Data shown:
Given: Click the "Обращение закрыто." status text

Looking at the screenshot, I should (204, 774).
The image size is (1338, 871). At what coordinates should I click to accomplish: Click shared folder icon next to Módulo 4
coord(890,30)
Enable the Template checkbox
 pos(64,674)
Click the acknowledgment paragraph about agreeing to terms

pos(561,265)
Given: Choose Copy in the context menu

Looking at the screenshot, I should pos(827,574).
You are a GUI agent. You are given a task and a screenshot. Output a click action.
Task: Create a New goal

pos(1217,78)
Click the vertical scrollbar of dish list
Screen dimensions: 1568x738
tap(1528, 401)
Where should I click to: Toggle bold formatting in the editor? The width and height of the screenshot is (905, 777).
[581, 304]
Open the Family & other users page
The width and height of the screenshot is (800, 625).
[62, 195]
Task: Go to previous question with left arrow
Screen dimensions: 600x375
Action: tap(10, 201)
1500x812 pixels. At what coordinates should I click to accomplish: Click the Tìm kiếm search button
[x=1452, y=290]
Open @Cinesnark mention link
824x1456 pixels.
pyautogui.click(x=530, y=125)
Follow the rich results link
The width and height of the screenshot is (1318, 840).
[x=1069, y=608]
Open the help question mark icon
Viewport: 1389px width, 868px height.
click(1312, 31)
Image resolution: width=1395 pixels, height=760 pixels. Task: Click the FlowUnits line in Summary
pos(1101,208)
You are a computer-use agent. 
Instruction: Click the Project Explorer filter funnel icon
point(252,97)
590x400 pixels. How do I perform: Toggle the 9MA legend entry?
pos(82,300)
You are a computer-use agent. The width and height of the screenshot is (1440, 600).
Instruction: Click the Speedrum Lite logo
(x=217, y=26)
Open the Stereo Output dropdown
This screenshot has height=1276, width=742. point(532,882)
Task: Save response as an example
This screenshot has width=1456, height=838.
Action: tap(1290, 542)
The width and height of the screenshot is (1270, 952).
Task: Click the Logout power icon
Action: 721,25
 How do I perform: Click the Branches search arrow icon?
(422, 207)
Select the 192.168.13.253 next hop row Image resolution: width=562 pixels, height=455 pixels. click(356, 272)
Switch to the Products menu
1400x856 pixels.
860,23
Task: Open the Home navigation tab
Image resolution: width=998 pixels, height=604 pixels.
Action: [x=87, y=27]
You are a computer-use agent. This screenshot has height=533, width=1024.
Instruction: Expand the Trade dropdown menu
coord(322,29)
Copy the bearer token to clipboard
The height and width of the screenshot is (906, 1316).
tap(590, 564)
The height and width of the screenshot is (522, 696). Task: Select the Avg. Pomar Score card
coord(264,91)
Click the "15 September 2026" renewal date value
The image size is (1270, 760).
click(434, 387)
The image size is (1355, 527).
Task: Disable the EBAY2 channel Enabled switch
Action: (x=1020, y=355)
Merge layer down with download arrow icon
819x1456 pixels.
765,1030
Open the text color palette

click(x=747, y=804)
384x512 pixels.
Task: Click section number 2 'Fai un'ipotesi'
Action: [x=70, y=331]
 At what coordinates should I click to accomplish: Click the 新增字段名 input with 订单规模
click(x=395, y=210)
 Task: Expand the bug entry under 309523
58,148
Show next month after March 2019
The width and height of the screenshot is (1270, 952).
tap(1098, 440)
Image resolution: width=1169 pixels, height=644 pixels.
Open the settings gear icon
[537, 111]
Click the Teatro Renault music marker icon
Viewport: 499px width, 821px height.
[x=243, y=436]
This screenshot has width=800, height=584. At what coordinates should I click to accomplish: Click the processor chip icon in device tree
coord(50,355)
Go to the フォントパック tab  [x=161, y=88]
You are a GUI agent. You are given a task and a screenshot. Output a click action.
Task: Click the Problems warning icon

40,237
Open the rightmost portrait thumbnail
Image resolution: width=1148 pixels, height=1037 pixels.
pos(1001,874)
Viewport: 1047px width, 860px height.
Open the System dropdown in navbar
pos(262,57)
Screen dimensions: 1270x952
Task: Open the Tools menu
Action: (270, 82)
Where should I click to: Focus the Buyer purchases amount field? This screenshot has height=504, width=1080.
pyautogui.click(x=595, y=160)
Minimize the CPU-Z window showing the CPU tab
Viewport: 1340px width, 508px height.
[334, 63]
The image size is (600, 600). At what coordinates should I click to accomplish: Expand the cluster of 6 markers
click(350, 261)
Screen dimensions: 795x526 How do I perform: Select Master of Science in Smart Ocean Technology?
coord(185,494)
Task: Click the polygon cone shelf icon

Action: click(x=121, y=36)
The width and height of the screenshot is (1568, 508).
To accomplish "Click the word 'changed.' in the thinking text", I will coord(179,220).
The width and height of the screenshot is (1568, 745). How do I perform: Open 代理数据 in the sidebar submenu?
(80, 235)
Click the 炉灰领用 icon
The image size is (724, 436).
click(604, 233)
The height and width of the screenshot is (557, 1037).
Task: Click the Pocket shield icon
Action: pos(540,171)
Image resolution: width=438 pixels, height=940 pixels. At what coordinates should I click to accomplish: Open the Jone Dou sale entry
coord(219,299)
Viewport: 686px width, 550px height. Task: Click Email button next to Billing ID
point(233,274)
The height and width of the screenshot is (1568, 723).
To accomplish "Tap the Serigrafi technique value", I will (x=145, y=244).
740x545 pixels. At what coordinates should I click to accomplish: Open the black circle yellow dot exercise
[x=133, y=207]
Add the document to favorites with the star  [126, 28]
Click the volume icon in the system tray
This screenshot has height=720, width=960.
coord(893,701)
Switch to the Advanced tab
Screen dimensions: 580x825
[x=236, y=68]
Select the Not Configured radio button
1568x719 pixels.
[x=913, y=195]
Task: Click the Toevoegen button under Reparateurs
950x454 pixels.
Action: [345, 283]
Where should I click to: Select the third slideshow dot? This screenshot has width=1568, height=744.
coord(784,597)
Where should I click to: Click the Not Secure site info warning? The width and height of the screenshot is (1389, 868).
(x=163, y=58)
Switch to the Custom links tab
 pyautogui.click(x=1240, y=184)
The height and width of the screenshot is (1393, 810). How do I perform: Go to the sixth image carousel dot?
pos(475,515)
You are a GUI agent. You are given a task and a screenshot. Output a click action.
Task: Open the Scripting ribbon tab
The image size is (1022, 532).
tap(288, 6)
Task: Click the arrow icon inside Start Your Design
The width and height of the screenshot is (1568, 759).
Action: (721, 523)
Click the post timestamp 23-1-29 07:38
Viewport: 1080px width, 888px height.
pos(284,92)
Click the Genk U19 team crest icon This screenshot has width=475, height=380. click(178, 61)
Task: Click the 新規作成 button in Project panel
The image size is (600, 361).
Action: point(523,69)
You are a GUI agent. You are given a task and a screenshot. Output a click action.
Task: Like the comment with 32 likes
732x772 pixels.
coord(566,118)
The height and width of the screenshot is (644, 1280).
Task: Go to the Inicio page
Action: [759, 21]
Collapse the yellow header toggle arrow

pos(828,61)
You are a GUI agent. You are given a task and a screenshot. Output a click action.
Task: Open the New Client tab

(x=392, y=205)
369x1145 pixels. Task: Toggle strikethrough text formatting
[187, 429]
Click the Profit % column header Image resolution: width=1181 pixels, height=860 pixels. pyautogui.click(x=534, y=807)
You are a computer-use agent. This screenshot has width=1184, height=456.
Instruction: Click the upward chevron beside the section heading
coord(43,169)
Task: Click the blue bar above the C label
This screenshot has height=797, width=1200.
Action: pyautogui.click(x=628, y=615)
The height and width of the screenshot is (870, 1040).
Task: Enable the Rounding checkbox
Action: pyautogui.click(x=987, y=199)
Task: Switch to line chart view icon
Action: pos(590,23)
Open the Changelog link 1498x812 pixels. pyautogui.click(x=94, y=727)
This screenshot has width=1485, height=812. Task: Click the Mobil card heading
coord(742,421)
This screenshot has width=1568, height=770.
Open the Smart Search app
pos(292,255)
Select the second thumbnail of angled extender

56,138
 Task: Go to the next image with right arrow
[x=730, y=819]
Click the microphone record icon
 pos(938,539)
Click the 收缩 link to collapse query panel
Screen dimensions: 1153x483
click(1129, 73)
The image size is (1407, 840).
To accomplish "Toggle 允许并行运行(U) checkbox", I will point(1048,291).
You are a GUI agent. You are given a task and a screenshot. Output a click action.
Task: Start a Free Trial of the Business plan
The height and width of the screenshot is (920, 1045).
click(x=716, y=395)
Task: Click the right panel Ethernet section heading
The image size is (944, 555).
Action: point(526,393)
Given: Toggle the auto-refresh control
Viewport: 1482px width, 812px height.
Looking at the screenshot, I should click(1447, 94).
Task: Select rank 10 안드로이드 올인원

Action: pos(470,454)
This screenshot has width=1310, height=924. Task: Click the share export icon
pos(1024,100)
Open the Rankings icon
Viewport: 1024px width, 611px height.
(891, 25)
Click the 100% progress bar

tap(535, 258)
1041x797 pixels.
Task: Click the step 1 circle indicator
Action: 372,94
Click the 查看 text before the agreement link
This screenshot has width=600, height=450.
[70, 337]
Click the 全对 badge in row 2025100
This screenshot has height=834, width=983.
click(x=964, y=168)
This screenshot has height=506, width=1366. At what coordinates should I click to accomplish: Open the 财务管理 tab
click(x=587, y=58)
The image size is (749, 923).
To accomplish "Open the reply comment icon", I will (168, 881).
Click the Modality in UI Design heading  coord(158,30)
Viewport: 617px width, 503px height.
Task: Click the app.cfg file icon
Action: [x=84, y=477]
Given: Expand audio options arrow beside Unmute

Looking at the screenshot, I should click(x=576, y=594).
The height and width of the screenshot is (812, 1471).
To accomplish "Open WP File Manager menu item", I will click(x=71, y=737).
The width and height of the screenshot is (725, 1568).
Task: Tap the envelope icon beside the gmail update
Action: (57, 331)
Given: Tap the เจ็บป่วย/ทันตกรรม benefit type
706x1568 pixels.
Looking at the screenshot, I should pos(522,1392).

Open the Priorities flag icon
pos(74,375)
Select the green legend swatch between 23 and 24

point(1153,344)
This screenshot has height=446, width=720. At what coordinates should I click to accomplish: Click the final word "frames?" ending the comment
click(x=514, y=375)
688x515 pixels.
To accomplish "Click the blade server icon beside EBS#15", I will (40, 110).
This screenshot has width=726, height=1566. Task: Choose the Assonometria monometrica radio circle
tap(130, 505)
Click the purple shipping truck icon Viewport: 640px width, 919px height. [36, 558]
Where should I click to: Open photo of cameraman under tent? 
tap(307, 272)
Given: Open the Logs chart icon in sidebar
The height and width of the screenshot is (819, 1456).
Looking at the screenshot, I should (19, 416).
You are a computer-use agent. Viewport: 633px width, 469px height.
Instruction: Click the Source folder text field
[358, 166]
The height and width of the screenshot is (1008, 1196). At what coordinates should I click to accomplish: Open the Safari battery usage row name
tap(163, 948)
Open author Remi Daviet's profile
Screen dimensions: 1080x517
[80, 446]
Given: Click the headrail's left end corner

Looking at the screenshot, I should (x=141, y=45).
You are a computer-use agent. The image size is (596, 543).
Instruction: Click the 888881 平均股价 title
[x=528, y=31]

Your goal: Retype the lines between the one holding "Click the post timestamp 23-1-29 07:38" and the one holding "Action: point(523,69)", with both of those lines included.

Output below:
Click the post timestamp 23-1-29 07:38
Viewport: 1080px width, 888px height.
pos(284,92)
Click the Genk U19 team crest icon This screenshot has width=475, height=380. click(178, 61)
Task: Click the 新規作成 button in Project panel
The image size is (600, 361).
Action: point(523,69)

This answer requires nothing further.